[Description of the task] Please could you give again the lines from the one holding "Where should I click to: Navigate" through the final line of the data below, exactly, with no other lines?

[Data for review]
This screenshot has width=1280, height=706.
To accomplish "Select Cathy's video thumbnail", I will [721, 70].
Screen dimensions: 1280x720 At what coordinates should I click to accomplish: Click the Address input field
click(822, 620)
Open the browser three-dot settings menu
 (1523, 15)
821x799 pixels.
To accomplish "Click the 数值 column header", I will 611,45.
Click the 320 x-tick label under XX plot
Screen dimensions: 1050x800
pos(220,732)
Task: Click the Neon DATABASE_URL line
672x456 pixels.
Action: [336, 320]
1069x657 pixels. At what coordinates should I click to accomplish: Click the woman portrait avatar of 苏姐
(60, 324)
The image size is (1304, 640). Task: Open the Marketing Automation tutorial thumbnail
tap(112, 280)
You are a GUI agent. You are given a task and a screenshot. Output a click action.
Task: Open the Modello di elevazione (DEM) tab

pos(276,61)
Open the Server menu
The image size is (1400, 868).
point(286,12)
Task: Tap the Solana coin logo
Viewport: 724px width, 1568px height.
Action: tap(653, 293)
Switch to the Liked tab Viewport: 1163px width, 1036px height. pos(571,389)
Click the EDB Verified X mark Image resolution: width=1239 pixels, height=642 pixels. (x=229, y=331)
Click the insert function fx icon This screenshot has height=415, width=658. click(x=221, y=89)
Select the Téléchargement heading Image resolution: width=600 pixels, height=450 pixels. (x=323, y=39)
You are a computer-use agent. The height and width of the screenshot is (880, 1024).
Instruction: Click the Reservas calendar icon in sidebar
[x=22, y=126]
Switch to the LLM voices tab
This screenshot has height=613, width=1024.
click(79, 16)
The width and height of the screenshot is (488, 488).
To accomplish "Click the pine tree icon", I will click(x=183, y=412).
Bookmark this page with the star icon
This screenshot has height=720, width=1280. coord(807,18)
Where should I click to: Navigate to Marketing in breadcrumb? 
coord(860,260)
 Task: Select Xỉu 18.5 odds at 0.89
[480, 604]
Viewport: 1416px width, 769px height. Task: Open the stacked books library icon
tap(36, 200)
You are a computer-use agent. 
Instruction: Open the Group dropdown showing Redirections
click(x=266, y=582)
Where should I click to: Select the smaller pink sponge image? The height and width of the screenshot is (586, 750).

[Task output]
Where should I click to: Navigate to Marketing in breadcrumb? 
coord(860,260)
 Task: Select Xỉu 18.5 odds at 0.89
[480, 604]
Viewport: 1416px width, 769px height. Task: Open the stacked books library icon
tap(36, 200)
You are a computer-use agent. 
Instruction: Open the Group dropdown showing Redirections
click(x=266, y=582)
Where should I click to: Select the smaller pink sponge image? The height and width of the screenshot is (586, 750).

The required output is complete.